((
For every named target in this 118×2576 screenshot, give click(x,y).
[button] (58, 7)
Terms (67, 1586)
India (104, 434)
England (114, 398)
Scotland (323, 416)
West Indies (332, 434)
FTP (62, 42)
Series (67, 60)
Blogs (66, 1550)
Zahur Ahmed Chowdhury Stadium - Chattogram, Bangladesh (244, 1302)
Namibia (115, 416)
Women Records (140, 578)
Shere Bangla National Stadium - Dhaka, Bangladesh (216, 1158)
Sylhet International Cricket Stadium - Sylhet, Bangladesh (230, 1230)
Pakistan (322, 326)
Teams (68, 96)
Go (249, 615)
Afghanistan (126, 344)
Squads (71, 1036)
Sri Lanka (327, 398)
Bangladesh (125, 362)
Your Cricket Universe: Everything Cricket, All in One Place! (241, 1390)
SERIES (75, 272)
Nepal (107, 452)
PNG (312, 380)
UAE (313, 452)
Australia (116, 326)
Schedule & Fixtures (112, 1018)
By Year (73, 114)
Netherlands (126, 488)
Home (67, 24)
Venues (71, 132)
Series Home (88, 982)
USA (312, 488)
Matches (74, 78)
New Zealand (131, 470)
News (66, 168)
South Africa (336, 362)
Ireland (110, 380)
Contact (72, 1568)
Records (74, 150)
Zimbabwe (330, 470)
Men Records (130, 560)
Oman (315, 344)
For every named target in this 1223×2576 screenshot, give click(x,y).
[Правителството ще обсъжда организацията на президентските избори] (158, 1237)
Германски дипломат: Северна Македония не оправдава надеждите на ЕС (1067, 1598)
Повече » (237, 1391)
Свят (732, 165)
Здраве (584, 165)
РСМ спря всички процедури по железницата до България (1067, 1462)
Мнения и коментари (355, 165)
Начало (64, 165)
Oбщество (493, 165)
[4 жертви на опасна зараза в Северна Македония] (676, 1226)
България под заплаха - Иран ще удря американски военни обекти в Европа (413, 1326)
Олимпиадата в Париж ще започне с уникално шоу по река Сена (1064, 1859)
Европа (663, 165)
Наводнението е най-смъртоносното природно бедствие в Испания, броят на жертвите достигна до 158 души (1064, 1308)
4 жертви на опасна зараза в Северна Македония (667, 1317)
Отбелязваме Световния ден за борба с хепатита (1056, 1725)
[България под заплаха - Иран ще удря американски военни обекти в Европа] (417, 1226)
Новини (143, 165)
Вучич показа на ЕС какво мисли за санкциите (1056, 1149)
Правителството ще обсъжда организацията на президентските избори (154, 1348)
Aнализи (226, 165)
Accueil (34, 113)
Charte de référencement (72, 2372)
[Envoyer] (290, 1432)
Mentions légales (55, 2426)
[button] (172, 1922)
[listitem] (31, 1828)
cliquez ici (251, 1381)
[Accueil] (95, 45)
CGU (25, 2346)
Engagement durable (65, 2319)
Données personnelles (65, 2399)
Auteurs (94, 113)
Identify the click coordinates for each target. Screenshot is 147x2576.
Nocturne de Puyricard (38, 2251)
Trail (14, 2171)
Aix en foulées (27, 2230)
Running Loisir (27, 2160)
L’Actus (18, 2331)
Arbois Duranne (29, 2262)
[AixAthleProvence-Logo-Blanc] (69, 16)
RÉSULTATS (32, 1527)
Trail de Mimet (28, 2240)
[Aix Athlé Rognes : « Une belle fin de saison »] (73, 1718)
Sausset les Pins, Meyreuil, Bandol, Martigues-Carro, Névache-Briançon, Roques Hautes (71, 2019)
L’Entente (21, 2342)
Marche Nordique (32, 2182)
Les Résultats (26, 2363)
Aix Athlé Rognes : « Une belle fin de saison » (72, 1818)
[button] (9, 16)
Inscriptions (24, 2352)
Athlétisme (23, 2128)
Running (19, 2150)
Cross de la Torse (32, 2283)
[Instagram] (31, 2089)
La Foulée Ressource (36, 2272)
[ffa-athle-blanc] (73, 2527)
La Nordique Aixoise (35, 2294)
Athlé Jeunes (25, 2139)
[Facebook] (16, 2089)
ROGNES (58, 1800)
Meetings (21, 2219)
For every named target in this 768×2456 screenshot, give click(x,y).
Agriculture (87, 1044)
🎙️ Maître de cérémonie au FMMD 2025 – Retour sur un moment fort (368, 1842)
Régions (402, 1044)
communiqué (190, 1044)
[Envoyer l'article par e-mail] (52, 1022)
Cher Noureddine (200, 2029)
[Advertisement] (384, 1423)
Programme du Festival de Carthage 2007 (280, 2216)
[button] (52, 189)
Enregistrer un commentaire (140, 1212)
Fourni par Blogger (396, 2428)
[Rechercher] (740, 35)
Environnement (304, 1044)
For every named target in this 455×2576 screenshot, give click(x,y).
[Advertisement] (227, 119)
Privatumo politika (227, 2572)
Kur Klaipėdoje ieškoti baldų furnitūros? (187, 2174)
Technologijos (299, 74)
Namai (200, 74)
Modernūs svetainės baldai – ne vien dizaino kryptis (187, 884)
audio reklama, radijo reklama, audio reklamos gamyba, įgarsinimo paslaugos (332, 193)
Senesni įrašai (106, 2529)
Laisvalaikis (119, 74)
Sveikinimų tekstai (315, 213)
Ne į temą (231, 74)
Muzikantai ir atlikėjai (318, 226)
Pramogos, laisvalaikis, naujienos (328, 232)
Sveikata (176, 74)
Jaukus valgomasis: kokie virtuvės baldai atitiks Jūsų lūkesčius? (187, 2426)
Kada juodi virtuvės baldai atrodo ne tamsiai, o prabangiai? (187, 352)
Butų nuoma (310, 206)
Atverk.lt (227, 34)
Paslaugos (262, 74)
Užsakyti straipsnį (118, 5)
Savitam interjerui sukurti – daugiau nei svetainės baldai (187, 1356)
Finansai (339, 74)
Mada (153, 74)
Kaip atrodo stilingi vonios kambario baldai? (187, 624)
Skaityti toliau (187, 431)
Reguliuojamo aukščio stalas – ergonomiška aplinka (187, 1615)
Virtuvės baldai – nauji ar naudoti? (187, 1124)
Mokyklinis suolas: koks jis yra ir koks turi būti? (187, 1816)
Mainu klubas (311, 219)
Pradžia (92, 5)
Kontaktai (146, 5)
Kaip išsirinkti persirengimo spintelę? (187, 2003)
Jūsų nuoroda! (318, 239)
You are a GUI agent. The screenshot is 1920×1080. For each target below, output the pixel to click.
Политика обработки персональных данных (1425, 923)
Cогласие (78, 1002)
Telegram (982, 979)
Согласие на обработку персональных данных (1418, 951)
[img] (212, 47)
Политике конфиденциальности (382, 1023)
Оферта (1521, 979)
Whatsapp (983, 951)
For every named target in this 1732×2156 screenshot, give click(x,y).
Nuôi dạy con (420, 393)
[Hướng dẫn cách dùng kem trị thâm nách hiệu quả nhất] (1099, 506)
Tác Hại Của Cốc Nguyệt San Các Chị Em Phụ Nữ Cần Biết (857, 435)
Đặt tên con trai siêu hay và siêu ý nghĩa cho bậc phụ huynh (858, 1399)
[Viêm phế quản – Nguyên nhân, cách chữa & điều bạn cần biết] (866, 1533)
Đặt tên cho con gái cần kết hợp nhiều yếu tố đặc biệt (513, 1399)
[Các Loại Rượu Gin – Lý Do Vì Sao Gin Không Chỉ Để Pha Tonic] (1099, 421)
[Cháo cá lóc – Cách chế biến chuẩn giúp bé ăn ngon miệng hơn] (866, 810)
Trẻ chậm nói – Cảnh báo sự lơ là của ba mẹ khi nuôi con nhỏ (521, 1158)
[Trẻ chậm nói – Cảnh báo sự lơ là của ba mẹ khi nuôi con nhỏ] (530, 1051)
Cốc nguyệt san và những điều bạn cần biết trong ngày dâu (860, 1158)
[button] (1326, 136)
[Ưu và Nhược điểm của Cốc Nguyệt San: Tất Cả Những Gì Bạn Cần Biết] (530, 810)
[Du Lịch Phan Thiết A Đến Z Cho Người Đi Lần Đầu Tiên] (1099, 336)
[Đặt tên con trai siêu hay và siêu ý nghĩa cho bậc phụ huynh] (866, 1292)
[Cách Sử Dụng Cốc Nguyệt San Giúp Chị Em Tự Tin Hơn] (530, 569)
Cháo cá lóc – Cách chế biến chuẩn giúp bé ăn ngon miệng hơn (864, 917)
))
Only lines holding the word "biến" are wanted, so copy each of them from the records above.

[Cháo cá lóc – Cách chế biến chuẩn giúp bé ăn ngon miệng hơn] (866, 810)
Cháo cá lóc – Cách chế biến chuẩn giúp bé ăn ngon miệng hơn (864, 917)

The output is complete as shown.